Félix Bodin

1795 - 1837

Informations générales
  • Né le 29 décembre 1795 à Saumur (Maine-et-Loire - France)
  • Décédé le 8 mai 1837 à Paris (Paris - France)

Mandats à l'Assemblée nationale ou à la Chambre des députés

Régime politique
Monarchie de Juillet - Chambre des députés
Législature
IIe législature
Mandat
Du 5 juillet 1831 au 25 mai 1834
Département
Maine-et-Loire
Régime politique
Monarchie de Juillet - Chambre des députés
Législature
IIIe législature
Mandat
Du 21 juin 1834 au 8 mai 1837
Département
Maine-et-Loire

Biographies

Biographie extraite du dictionnaire des parlementaires français de 1789 à 1889 (Adolphe Robert et Gaston Cougny)

Fils du député Jean-François Bodin, député de Saumur de 1831 à 1837, né à Saumur, le 29 décembre 1795, mort à Paris, le 8 mai 1837, il montra de bonne heure des aptitudes artistiques, contrariées par une santé très éprouvée.
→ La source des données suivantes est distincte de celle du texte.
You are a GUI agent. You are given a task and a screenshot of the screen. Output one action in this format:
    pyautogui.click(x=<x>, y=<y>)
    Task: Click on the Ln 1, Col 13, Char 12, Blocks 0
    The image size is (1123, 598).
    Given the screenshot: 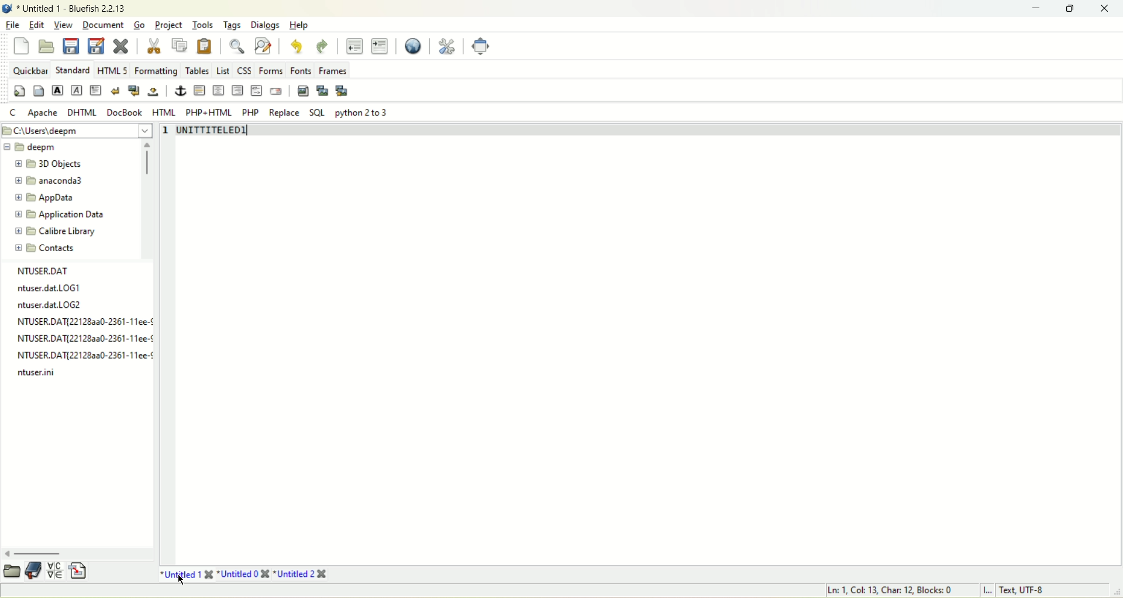 What is the action you would take?
    pyautogui.click(x=888, y=591)
    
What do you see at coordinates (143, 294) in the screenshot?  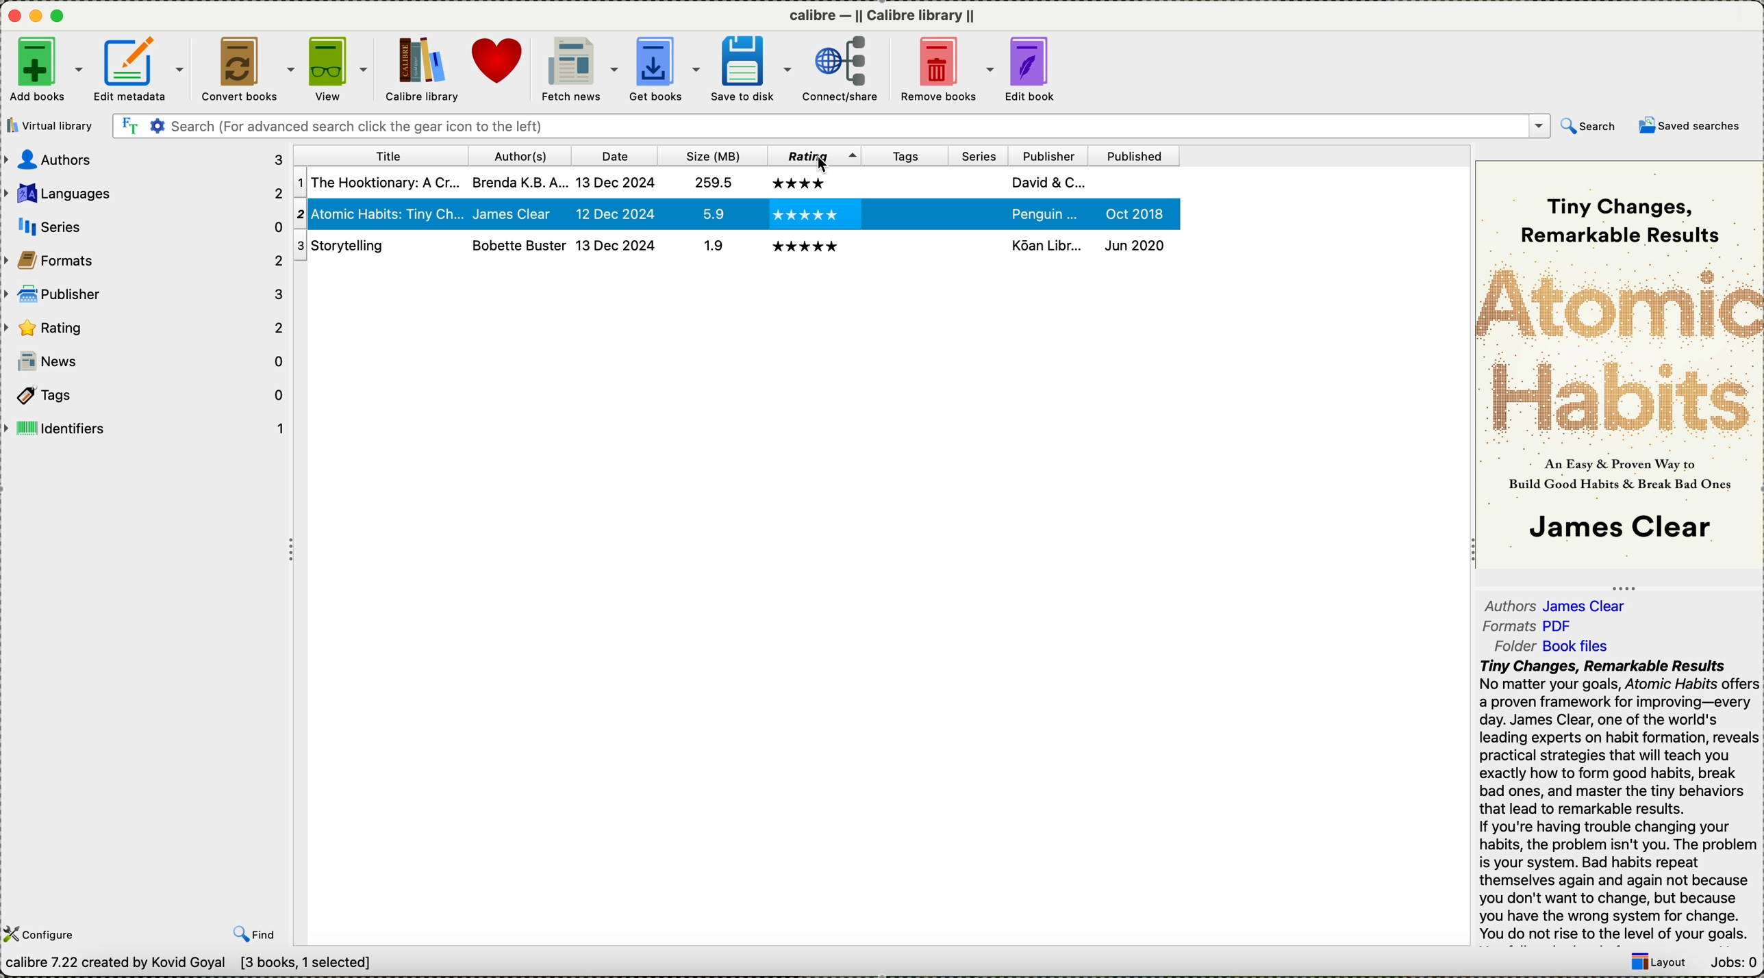 I see `publisher` at bounding box center [143, 294].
Après avoir tenté des spéculations industrielles, qui ne réussirent pas, il publia des études historiques sur les assemblées représentatives, sur l'histoire de France et d'Angleterre, et composa, deux complaintes, une sur le Droit d'aînesse, et l'autre sur la Loi d'amour, qui lui valurent une certaine notoriété, et lui ouvrirent les colonnes des principaux journaux et revues du temps. Il se lia ainsi avec Thiers, qui lui communiqua le manuscrit de son Histoire de la Révolution française. Bodin l'emmena chez son éditeur ; celui-ci refusa d'abord d'imprimer, sans garantie, un ouvrage aussi considérable : « Si c'était de vous, M. Bodin, je ne dirais pas non ; mais qui connaît M. Thiers ? » Thiers supplia alors son ami de le couvrir de sa célébrité, et voilà pourquoi les deux premiers volumes de l'Histoire de la Révolution française parurent, en 1823, sous le nom de Félix Bodin et Thiers.
Bodin s'occupa activement de propager l'enseignement mutuel, et de vulgariser les caisses d'épargne, les monts-de-piété, les salles d'asile ; il en fonda une, à ses frais, dans sa maison de Chaillot.
Ses relations avec les hommes politiques de l'époque l'engagèrent à se présenter à la députation : il échoua, une première fois, le 28 octobre 1830, dans l'arrondissement de Saumur, avec 196 voix contre M. Robineau, qui en réunit 292, et M. Laréveillère qui fut élu par 570. Bodin s'était troublé devant les électeurs, n'avait pu que balbutier quelques mots, et était rentré chez lui malade. « Que va dire M. Thiers ? » murmurait-il en souriant.
Il fut plus heureux aux élections générales du 5 juillet 1831; le sixième collège électoral de Maine-et-Loire (Doué) le nomma député par 92 voix, sur 146 votants et 205 inscrits, contre M. de Marcombe, qui n'eut que 50 voix. Il monta plusieurs fois à la tribune, sur des questions de détail.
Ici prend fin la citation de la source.